- **EXERCISE**: Repeat exactly, and only, the lines of the entries below from the one with "Open the Contact info link" through the one with "Task: Go back in left browser window", both ends included.

--- THE DATA Enclosed Below ---

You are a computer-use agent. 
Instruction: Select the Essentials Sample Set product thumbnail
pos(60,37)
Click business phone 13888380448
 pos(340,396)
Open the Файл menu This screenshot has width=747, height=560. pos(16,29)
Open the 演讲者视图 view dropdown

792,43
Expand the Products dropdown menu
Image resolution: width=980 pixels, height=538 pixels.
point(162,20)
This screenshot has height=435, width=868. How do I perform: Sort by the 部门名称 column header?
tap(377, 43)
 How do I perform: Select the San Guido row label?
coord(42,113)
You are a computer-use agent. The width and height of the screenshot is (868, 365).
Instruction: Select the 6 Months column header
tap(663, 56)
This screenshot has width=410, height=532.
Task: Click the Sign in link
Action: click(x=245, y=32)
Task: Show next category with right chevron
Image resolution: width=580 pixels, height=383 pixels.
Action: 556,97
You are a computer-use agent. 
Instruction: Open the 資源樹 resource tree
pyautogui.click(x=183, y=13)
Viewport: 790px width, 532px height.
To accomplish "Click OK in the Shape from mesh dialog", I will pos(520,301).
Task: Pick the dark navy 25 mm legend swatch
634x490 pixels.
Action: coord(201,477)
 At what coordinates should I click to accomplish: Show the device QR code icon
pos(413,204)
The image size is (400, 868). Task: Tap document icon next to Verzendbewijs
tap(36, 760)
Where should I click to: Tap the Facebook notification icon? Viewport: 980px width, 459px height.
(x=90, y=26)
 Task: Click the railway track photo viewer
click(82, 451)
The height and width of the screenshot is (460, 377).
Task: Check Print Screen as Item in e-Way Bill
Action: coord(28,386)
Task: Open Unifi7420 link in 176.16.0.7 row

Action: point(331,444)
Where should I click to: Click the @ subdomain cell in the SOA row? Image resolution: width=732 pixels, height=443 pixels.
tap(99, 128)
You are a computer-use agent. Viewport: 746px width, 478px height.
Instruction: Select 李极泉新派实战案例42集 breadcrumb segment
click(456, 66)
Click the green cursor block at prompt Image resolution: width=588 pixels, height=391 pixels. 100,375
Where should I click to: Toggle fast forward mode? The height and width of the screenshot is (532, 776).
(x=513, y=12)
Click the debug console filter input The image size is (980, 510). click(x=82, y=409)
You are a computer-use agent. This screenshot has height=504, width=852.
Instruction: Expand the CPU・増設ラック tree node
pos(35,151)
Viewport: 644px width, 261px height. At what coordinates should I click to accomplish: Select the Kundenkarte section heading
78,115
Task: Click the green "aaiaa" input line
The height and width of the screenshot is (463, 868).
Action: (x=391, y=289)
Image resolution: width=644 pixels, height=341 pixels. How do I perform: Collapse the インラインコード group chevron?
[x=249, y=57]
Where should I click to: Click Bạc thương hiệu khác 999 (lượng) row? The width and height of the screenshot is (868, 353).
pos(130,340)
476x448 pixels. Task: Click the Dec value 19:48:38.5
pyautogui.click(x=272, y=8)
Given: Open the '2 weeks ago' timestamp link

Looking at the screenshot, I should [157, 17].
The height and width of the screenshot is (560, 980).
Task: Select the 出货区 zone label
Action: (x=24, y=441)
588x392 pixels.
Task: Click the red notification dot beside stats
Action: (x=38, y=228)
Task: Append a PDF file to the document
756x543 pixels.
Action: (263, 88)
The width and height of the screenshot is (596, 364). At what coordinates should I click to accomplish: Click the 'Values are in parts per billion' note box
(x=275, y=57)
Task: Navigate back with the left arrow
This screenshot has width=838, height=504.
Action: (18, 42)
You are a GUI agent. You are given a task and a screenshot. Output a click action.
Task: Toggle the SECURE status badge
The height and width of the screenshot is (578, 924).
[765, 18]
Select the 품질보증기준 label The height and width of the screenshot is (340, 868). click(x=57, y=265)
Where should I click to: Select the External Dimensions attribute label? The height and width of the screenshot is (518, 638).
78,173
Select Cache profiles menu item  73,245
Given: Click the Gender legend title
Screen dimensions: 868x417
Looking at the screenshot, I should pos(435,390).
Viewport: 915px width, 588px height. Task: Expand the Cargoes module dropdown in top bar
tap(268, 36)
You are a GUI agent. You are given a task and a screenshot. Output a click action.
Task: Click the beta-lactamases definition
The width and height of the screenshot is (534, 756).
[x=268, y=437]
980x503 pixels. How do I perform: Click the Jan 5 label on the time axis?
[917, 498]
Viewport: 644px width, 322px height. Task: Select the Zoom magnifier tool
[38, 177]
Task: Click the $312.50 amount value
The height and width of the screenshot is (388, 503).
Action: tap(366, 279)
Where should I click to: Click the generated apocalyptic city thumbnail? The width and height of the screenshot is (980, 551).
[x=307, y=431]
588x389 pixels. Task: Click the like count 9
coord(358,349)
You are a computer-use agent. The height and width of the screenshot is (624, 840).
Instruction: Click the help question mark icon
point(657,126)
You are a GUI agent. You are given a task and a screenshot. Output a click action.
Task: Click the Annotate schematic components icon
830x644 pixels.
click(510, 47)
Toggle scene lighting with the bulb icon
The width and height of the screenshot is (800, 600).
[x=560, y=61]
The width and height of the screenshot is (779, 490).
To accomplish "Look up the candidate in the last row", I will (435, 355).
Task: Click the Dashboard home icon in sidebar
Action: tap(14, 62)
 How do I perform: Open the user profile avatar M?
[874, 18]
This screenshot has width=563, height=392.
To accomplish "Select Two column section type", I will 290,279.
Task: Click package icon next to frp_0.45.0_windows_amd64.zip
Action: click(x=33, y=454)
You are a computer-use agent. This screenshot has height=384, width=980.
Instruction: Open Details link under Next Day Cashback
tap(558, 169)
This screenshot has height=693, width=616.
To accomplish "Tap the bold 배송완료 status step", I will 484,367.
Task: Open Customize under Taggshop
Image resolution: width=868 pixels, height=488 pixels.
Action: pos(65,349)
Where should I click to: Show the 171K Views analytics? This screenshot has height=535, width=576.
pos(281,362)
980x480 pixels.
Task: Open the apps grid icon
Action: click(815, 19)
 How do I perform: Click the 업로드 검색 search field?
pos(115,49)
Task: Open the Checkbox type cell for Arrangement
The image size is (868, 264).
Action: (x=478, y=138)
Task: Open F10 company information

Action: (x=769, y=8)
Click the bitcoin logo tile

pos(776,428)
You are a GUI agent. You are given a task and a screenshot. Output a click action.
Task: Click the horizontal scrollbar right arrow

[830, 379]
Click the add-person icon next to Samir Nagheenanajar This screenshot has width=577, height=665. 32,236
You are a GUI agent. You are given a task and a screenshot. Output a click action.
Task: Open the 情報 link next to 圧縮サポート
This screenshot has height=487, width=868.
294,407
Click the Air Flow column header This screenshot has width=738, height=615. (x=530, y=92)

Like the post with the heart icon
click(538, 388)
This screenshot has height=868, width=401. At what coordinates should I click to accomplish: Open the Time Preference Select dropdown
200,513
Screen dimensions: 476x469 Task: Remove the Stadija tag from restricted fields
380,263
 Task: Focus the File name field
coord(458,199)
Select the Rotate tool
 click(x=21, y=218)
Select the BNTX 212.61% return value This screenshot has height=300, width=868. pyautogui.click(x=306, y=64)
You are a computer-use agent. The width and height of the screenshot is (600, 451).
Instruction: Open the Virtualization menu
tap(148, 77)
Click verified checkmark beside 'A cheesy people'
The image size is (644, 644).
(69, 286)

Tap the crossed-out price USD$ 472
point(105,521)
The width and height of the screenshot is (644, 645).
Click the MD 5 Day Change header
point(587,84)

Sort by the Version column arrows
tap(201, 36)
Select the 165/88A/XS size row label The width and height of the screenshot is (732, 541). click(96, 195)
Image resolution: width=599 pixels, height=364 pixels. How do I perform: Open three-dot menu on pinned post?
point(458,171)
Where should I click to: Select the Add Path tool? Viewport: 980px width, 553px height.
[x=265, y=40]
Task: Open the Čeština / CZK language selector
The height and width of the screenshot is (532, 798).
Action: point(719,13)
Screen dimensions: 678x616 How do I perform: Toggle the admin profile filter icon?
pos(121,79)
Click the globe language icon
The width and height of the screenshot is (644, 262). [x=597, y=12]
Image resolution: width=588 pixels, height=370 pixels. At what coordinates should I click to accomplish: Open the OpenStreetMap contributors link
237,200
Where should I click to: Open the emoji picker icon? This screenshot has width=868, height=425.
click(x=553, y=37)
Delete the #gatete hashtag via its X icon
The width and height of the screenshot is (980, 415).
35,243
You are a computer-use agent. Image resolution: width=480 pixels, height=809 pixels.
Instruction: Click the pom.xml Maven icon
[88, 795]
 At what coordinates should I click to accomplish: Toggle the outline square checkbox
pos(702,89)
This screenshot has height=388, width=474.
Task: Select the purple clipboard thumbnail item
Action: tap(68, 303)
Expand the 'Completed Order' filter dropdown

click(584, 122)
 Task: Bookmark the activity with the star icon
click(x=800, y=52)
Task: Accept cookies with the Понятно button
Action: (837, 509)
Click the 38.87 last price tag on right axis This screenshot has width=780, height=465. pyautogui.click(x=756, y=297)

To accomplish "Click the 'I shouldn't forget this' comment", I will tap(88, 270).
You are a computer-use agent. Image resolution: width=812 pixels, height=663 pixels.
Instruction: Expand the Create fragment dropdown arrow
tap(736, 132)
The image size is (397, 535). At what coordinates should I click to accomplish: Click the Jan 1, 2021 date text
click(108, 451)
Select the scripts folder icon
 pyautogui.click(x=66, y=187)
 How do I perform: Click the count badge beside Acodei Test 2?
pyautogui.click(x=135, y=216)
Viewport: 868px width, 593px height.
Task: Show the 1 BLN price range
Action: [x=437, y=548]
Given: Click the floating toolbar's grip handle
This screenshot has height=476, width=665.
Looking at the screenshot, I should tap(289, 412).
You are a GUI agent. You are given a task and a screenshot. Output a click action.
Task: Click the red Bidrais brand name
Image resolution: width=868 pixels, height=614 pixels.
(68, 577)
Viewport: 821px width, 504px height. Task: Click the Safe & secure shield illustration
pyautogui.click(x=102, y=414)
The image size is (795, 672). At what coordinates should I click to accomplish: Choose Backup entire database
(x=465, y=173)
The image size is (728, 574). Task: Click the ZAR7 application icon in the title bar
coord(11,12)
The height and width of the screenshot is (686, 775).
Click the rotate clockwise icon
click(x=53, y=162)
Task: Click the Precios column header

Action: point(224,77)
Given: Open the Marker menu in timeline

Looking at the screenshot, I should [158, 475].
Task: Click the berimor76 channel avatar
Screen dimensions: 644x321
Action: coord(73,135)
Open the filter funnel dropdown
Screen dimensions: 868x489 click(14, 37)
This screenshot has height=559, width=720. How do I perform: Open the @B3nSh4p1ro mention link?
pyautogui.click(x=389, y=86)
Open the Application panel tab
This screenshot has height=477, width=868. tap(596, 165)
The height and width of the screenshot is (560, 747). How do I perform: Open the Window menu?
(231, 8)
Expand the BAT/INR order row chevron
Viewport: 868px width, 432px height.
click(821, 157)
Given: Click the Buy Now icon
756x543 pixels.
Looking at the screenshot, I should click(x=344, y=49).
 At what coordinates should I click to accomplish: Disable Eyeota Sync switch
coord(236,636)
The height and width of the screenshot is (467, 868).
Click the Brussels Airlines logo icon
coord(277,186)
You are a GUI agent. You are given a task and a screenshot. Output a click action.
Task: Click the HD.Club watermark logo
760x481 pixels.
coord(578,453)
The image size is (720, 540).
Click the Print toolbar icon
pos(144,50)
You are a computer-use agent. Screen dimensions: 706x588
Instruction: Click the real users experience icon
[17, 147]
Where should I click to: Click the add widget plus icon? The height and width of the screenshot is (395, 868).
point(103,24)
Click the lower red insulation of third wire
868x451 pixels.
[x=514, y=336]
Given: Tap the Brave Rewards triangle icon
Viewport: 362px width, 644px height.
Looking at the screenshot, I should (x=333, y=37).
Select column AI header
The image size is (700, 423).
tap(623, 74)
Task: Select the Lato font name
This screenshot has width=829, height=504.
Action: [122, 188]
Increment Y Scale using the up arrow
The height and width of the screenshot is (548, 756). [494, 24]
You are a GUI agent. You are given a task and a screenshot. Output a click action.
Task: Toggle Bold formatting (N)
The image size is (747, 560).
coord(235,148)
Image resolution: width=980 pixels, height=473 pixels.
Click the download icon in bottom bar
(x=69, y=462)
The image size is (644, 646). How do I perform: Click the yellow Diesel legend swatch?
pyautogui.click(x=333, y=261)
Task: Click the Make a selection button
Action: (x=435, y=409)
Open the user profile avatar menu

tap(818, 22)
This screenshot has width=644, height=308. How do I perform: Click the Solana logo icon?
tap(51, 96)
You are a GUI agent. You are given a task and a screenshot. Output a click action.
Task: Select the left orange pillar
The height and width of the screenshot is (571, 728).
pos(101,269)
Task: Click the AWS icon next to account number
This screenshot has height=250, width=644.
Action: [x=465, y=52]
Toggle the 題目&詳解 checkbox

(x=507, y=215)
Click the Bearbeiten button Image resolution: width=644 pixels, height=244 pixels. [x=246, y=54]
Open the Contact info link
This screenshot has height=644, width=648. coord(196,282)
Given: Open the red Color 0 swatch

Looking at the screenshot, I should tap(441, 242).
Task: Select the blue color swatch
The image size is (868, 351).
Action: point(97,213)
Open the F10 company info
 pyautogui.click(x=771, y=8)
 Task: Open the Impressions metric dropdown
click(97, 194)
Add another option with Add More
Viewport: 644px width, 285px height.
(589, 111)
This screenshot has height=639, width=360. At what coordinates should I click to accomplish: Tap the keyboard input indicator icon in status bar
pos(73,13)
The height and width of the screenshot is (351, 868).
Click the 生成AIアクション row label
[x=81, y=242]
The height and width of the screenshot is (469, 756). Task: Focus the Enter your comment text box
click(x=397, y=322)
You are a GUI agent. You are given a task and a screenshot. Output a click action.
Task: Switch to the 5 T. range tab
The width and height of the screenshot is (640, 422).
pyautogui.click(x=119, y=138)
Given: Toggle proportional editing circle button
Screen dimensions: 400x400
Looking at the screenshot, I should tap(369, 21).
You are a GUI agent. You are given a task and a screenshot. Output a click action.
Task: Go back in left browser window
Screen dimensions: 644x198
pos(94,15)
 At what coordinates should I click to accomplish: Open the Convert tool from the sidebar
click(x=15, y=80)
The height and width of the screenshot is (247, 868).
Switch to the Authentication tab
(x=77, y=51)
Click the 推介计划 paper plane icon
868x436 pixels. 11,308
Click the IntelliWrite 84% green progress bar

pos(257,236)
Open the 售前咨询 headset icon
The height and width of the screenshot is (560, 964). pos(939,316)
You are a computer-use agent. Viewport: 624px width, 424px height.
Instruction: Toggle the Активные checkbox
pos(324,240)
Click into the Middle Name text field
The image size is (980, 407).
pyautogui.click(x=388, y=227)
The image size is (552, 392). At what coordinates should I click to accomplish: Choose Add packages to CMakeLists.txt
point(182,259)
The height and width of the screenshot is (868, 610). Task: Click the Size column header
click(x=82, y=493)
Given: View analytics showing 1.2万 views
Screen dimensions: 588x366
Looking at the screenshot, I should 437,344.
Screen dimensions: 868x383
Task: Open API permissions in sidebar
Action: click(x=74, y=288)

--- End of Enclosed THE DATA ---

- **OUTPUT OF THE TASK**:
Open the Contact info link
This screenshot has height=644, width=648. coord(196,282)
Given: Open the red Color 0 swatch

Looking at the screenshot, I should tap(441, 242).
Task: Select the blue color swatch
The image size is (868, 351).
Action: point(97,213)
Open the F10 company info
 pyautogui.click(x=771, y=8)
 Task: Open the Impressions metric dropdown
click(97, 194)
Add another option with Add More
Viewport: 644px width, 285px height.
(589, 111)
This screenshot has height=639, width=360. At what coordinates should I click to accomplish: Tap the keyboard input indicator icon in status bar
pos(73,13)
The height and width of the screenshot is (351, 868).
Click the 生成AIアクション row label
[x=81, y=242]
The height and width of the screenshot is (469, 756). Task: Focus the Enter your comment text box
click(x=397, y=322)
You are a GUI agent. You are given a task and a screenshot. Output a click action.
Task: Switch to the 5 T. range tab
The width and height of the screenshot is (640, 422).
pyautogui.click(x=119, y=138)
Given: Toggle proportional editing circle button
Screen dimensions: 400x400
Looking at the screenshot, I should tap(369, 21).
You are a GUI agent. You are given a task and a screenshot. Output a click action.
Task: Go back in left browser window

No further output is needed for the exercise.